** START Text section **

Figure 2 shows the phase diagram of the MgCO3-SiO2 system based on the present and previous studies. The temperature of magnesite decarbonation is consistent with ref. 13 but higher than ref. 12 up to 70 GPa. We discovered the phase transformations from CaCl2-type SiO2 + MgCO3 phase II to bridgmanite + diamond + O2 and from seifertite + MgCO3 phase II to bridgmanite/post-perovskite + diamond + O2 for the first time in this experiment. The decomposition boundary of CO2 has a steep gradient in the present phase diagram of MgCO3-SiO2 system which is not consistent with the results of any previous studies on CO2, such as decomposition28 or phase transition of CO230.

Figure 2: Phase diagram of the MgCO3-SiO2 system.
figure 2

The closed and open symbols represent the results of the present study and ref. 13, respectively. The colors of the symbols show the observed phases as follow: blue: MgCO3 + SiO2, green: MgSiO3 ± MgCO3 ± SiO2 (+CO2), red: MgSiO3 + C ± MgCO3 ± SiO2. The present phase boundaries in the MgCO3-SiO2 system are shown by black solid and dotted lines. The non-equilibrium phases are shown as a small font in the index column above the phase diagram. The referred phase boundaries between CO2-V and ionic CO230 and between CO2-V and C + O228 are gray dotted lines, shown by ‘Y11’ and ‘L11’, respectively. The phase boundaries of SiO2 stishovite (St)-to-CaCl2-type SiO2 (CS)24 and CaCl2-type SiO2 (CS)-to-seifertite (Se)25, the phase boundary of MgSiO3 bridgmanite (Br)-to-post-perovskite phase (PPv)37, and those of MgCO3 magnesite-to-MgCO3 liquid and MgCO3 liquid-to-MgO + CO220 are shown by gray solid lines.


Since the reactions between MgCO3 and SiO2 may be expected in deeply subducted slabs13,26,27, we should consider the phase relations in the MgCO3-SiO2 system on subducting depth-temperature paths. The phase boundaries of the MgCO3-SiO2 system are shown with several slab geotherms31 in Fig. 3. The slab geotherms in Fig. 3a are models based on the geological observations32 and mineralogical hypothesis31 in the present Earth. The super-deep diamonds form Juina kimberlite were considered to be related to Gondwana subduction and formed at 150 Ma5. Therefore, the colder geotherms like the modern Earth may be useful to be compared with the MgCO3-SiO2 reactions. The reactions in this system provide important information for understanding the stability limits of MgCO3 in deep subduction.

** END Text section **

Continue the passage on reactions in the MgCO3-SiO2 system, starting after its final sentence.

** START Given information **

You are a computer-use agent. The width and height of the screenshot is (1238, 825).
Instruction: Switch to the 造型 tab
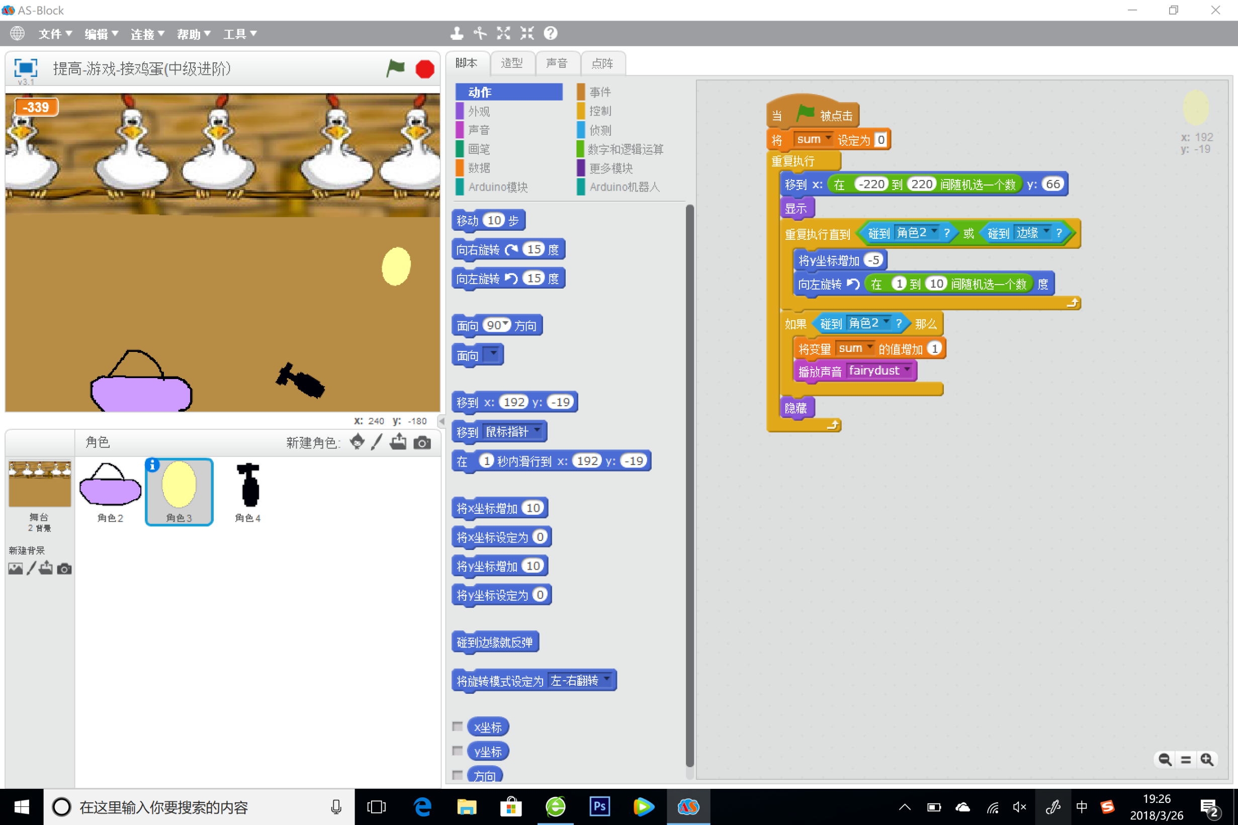point(512,64)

** END Given information **

## Answer to this task
Figure 3: Change of carbon-bearing phases in the slabs descending into the lower mantle.
figure 3

(a) The phase boundaries in the MgCO3-SiO2 system are denoted with the Earth’s geotherms. The gray solid zone shows the mantle adiabat33. The blue and red solid arrows are the depth-temperature paths of Tonga and Mexico subduction zones, where the coldest and hottest slabs were modeled in ref. 32, respectively. The hypothetical models of the “hot”, “cold” and “very cold” slabs31 are shown by the orange, light blue and blue arrows, respectively, and the zone of each color is extrapolation of each path. The series of paths of cold-slab geotherm below the mantle transition zone represent the case of the fast subduction, stagnant and the slow subduction31. (b) The schematic model of the super-deep diamond’s formation. The orange, light blue and blue lines represent the “hot”, “cold” and “very cold” subducting slabs31, respectively. The green circles and diamond-shaped symbols indicate the possible depth of CO2 and diamond formation, respectively.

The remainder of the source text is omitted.